__Task__:
Each line of the data that mentions the string "label" needs to be identified and copied.

Collected data
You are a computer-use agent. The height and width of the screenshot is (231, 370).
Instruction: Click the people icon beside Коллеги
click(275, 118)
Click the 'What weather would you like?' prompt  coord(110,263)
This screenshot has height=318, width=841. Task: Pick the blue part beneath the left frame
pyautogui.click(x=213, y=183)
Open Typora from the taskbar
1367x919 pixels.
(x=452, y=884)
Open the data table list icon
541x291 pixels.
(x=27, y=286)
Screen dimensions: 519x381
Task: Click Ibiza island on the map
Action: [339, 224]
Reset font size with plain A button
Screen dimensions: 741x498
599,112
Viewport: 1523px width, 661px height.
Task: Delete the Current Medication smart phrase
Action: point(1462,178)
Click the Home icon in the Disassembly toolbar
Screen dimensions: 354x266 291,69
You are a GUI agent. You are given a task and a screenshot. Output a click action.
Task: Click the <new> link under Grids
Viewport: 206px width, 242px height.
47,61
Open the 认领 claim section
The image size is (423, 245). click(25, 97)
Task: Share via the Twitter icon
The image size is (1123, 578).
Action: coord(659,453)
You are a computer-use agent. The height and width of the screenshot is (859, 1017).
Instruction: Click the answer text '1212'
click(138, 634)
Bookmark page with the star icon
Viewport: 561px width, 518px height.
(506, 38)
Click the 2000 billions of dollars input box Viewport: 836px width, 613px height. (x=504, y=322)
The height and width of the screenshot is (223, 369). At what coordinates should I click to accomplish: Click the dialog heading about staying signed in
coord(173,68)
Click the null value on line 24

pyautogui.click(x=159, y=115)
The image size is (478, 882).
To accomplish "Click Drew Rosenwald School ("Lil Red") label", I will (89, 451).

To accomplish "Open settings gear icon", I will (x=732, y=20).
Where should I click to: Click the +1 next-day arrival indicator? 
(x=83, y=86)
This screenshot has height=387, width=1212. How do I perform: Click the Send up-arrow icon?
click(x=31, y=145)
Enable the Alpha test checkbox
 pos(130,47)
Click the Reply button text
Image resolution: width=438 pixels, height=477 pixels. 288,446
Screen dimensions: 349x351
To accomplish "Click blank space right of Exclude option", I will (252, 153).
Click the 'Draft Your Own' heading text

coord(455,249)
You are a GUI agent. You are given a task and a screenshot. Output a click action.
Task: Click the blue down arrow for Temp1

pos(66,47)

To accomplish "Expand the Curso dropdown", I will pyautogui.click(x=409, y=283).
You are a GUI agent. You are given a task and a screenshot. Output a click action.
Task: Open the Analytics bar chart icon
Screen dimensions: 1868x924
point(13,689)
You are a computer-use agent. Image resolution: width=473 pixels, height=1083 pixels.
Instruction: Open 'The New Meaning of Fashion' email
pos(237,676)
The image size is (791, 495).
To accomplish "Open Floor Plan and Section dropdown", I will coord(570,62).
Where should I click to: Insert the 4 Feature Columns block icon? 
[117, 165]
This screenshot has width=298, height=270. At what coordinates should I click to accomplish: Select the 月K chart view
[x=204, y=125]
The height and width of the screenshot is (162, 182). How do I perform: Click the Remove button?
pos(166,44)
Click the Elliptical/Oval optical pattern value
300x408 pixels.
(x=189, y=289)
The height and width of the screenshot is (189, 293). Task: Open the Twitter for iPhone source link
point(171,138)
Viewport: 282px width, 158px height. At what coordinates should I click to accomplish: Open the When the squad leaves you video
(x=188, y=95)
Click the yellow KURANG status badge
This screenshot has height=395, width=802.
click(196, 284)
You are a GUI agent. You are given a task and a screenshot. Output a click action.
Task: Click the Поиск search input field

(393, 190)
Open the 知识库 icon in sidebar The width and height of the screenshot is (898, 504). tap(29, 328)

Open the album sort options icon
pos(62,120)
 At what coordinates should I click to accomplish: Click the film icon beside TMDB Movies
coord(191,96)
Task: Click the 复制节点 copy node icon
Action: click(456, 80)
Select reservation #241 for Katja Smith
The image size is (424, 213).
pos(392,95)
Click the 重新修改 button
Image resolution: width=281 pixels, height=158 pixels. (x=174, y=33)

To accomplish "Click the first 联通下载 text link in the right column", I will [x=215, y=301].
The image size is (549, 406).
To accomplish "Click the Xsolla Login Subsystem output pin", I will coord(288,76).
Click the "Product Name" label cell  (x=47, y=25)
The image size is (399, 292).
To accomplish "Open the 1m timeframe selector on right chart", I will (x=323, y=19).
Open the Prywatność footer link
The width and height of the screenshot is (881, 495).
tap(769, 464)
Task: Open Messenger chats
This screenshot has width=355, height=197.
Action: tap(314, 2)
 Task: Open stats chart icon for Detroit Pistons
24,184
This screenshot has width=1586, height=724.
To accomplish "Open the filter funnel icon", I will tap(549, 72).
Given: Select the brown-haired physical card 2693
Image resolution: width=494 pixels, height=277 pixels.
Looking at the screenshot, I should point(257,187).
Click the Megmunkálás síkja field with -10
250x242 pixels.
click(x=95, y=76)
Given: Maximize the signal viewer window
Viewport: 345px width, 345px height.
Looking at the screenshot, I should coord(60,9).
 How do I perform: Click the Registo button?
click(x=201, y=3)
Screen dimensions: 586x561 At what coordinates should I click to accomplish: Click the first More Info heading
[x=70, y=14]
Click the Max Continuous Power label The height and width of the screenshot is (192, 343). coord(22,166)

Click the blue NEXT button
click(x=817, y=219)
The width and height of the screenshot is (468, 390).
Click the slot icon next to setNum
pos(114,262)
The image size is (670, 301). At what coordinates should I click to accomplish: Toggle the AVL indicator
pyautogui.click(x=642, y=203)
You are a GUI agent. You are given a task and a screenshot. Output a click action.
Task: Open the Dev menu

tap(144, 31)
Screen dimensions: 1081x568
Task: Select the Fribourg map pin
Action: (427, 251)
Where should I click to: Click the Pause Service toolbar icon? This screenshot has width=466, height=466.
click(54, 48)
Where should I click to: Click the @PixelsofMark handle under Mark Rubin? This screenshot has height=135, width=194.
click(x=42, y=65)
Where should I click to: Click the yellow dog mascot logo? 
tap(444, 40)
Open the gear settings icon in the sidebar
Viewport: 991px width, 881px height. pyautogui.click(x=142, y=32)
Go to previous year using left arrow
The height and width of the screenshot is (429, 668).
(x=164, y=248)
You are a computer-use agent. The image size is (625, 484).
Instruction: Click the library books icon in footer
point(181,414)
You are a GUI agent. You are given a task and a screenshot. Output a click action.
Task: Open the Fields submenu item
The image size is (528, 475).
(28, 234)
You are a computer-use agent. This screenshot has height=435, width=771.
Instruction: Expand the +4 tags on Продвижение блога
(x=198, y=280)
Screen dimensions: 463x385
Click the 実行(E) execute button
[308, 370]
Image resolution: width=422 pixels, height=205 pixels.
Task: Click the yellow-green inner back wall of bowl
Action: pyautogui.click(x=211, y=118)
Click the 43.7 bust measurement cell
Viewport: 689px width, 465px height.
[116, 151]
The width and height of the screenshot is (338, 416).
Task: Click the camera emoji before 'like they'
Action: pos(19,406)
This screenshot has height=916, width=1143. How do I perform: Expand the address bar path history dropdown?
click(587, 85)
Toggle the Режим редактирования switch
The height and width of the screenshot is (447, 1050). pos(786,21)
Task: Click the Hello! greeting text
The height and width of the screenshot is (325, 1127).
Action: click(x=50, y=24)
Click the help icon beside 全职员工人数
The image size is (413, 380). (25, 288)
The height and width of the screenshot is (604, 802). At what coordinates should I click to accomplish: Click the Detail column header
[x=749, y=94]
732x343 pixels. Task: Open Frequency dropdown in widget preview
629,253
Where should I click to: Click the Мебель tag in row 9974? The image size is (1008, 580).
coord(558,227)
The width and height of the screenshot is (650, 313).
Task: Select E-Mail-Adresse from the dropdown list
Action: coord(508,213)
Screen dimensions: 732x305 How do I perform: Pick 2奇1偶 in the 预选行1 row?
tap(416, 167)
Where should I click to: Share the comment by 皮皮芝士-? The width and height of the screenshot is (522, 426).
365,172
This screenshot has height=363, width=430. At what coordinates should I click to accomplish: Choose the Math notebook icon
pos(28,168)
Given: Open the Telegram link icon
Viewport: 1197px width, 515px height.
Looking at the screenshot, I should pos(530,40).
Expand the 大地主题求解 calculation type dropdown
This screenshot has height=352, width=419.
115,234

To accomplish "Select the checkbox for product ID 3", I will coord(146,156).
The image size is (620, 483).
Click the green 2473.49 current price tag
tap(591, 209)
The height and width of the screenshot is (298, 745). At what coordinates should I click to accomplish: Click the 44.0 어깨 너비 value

__Output__:
To accomplish "Click Drew Rosenwald School ("Lil Red") label", I will (89, 451).
Click the "Product Name" label cell  (x=47, y=25)
Click the Max Continuous Power label The height and width of the screenshot is (192, 343). coord(22,166)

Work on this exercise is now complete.